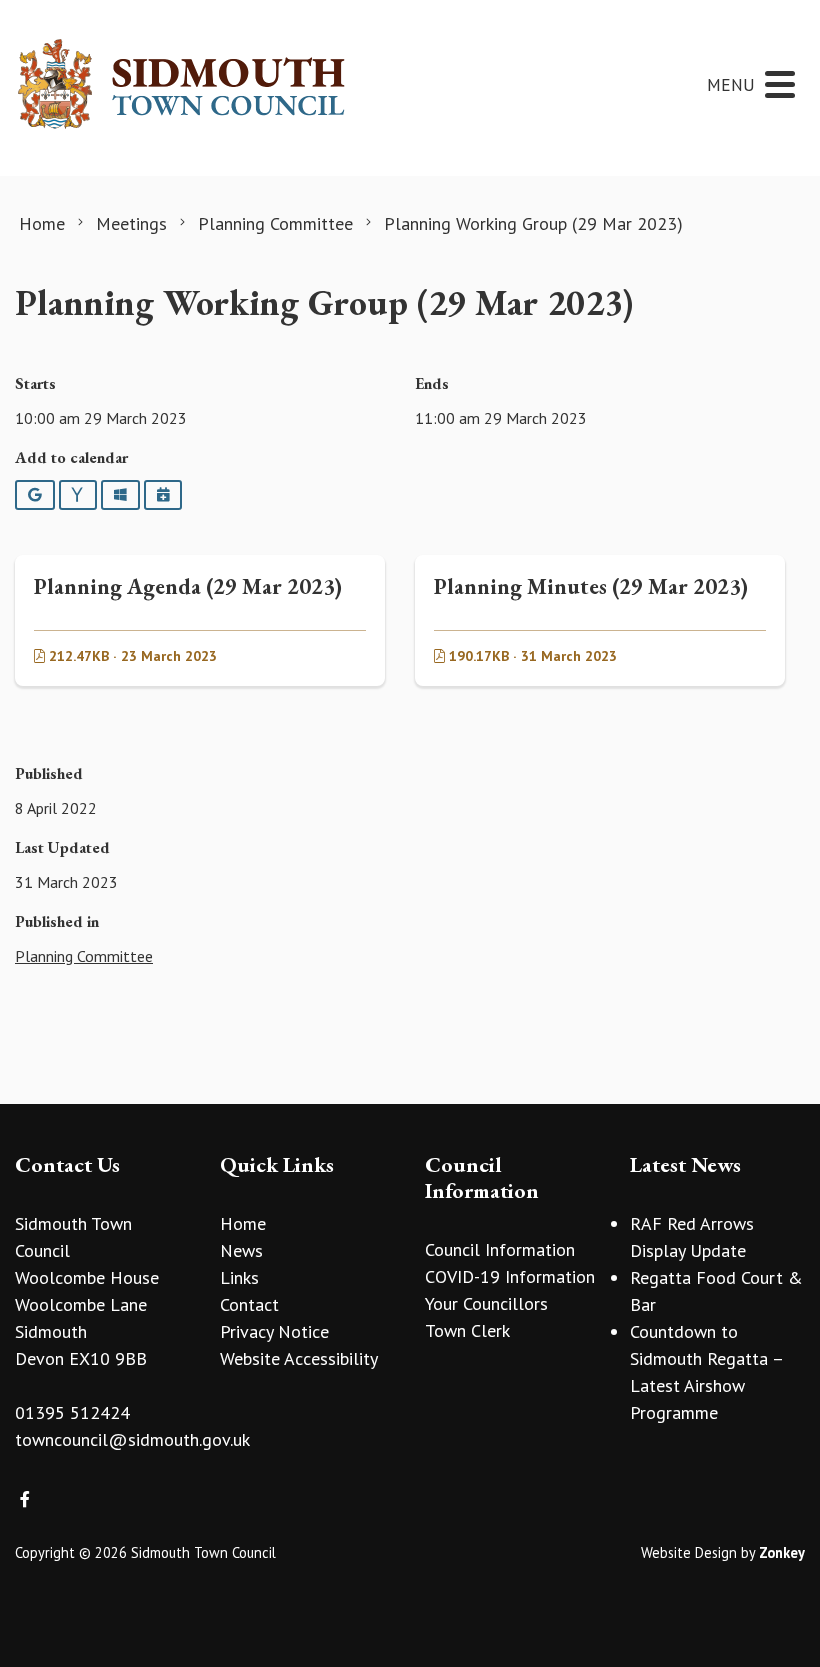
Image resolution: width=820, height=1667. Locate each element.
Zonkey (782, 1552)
---
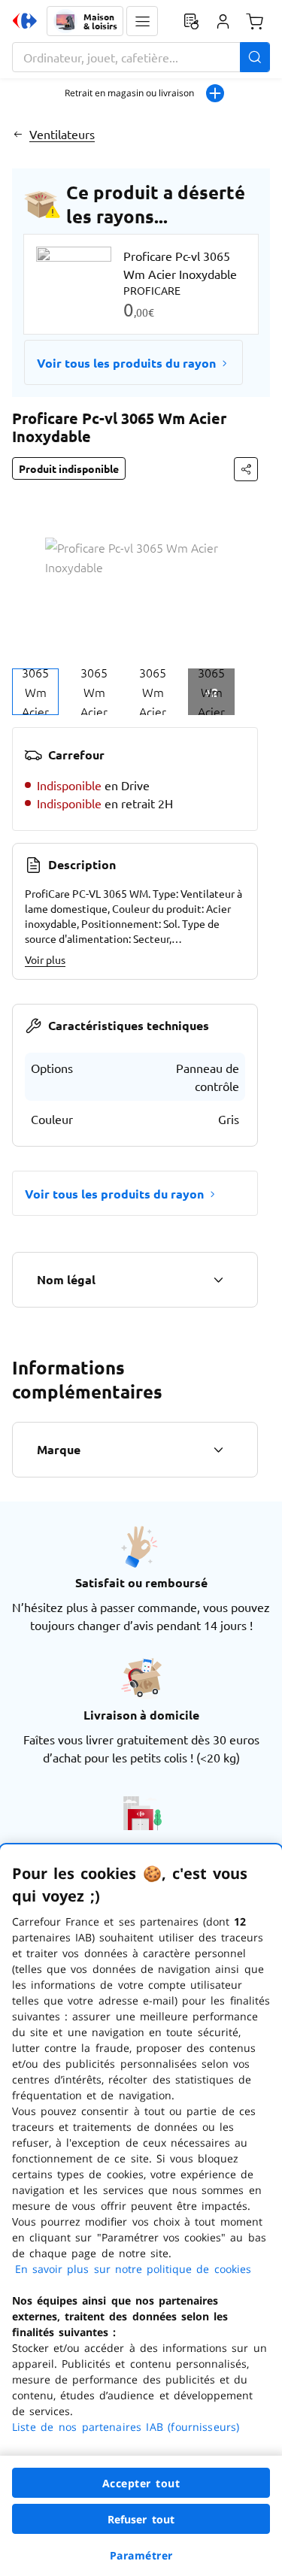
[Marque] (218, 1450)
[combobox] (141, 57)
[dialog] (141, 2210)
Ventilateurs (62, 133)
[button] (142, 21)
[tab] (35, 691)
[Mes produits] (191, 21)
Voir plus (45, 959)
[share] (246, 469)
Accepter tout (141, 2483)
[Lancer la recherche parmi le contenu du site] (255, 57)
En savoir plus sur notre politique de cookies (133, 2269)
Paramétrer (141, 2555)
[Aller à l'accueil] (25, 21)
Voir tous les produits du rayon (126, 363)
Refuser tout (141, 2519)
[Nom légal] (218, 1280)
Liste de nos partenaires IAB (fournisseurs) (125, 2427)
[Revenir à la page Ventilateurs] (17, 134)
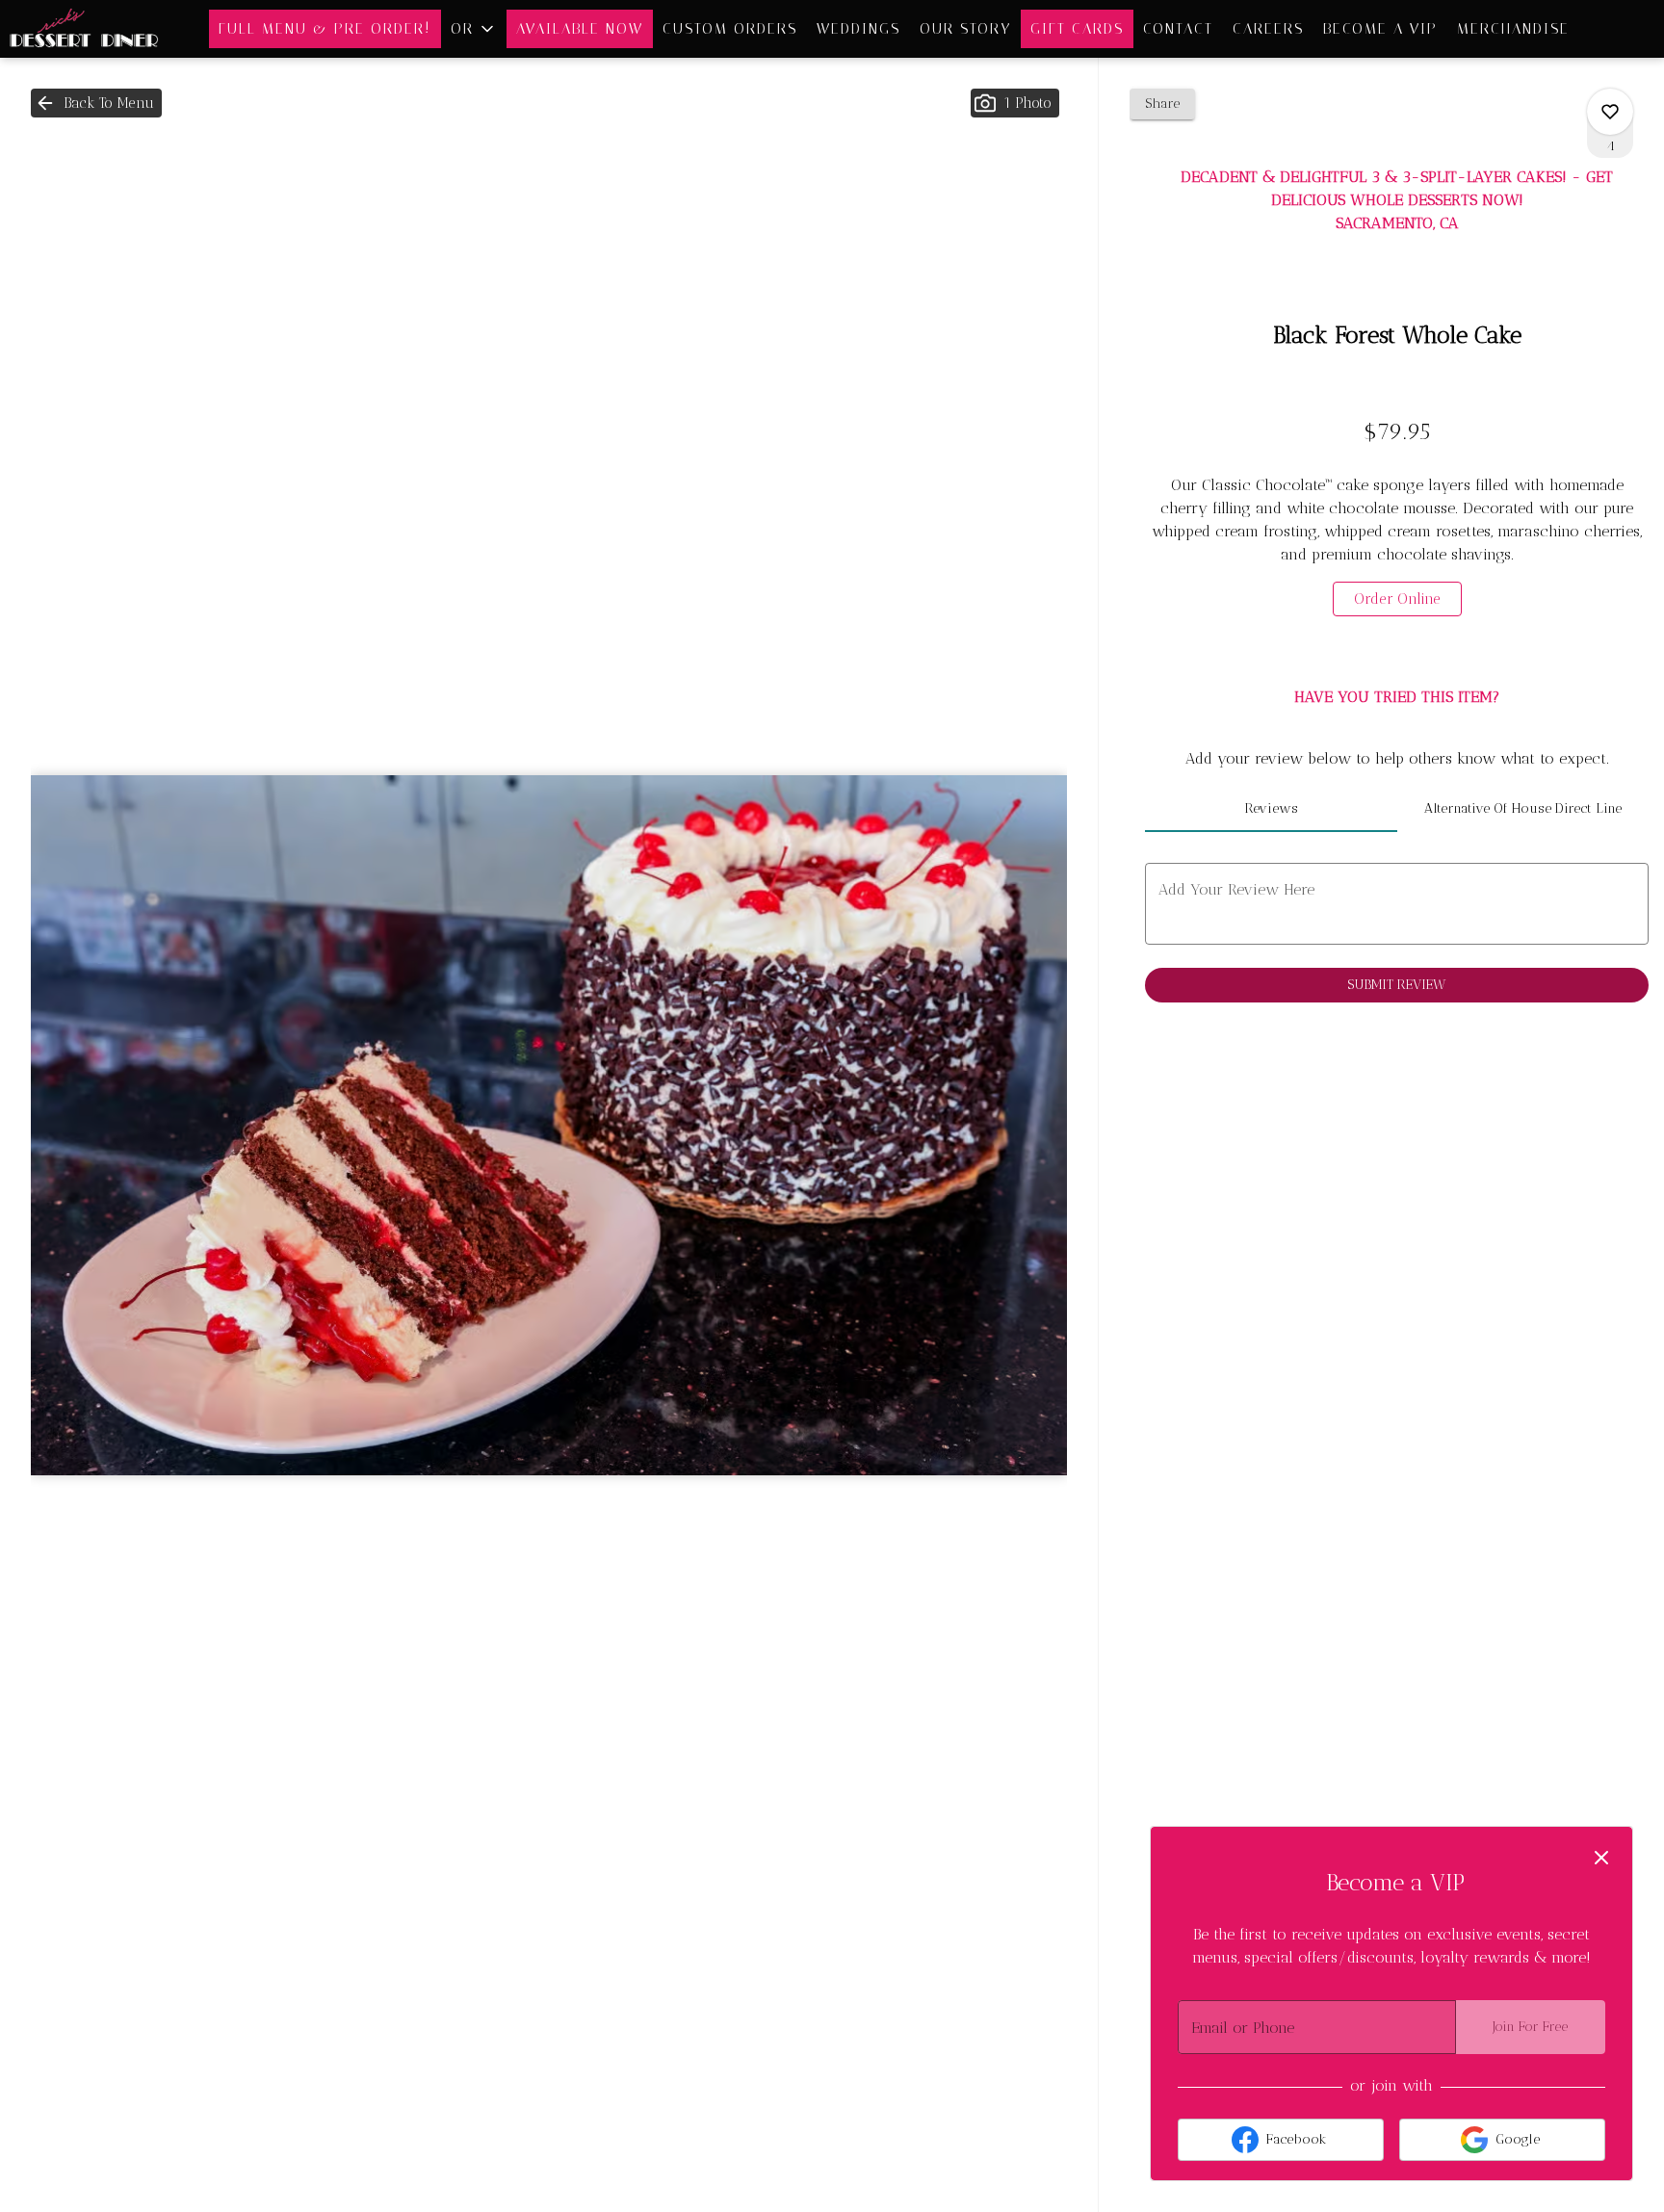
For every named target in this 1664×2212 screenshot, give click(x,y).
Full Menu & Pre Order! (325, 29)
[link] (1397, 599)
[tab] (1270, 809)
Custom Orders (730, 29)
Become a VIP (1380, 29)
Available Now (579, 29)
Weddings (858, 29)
...
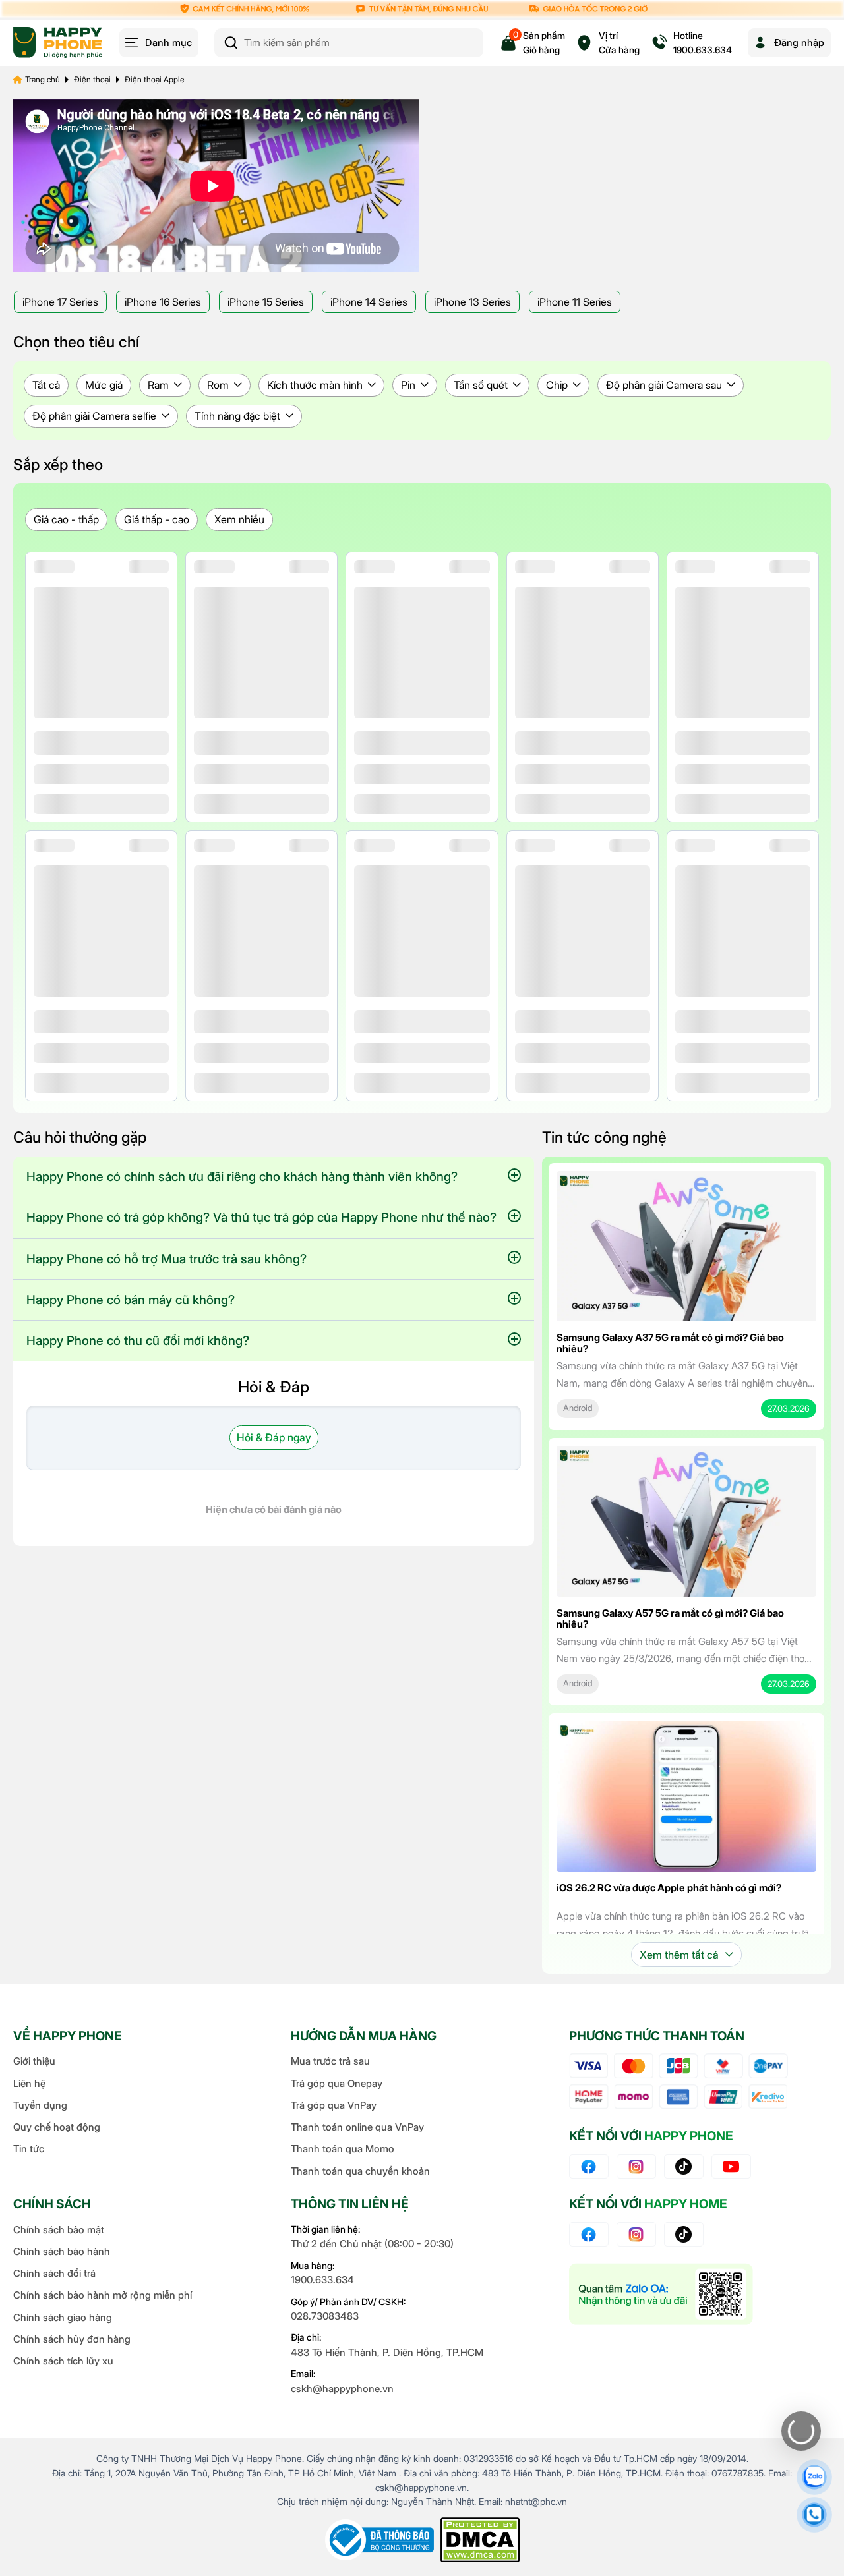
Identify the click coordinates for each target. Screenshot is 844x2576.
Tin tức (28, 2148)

Your instructions:
Leaving all pictures out, output exactly the lines of the material above from the line with "[Marque] (218, 1450)" to the line with "Weddings (858, 29)", both included.

Answer section:
[Marque] (218, 1450)
[combobox] (141, 57)
[dialog] (141, 2210)
Ventilateurs (62, 133)
[button] (142, 21)
[tab] (35, 691)
[Mes produits] (191, 21)
Voir plus (45, 959)
[share] (246, 469)
Accepter tout (141, 2483)
[Lancer la recherche parmi le contenu du site] (255, 57)
En savoir plus sur notre politique de cookies (133, 2269)
Paramétrer (141, 2555)
[Aller à l'accueil] (25, 21)
Voir tous les produits du rayon (126, 363)
Refuser tout (141, 2519)
[Nom légal] (218, 1280)
Liste de nos partenaires IAB (fournisseurs) (125, 2427)
[Revenir à la page Ventilateurs] (17, 134)
For every named target in this 1664×2212 screenshot, give click(x,y).
Full Menu & Pre Order! (325, 29)
[link] (1397, 599)
[tab] (1270, 809)
Custom Orders (730, 29)
Become a VIP (1380, 29)
Available Now (579, 29)
Weddings (858, 29)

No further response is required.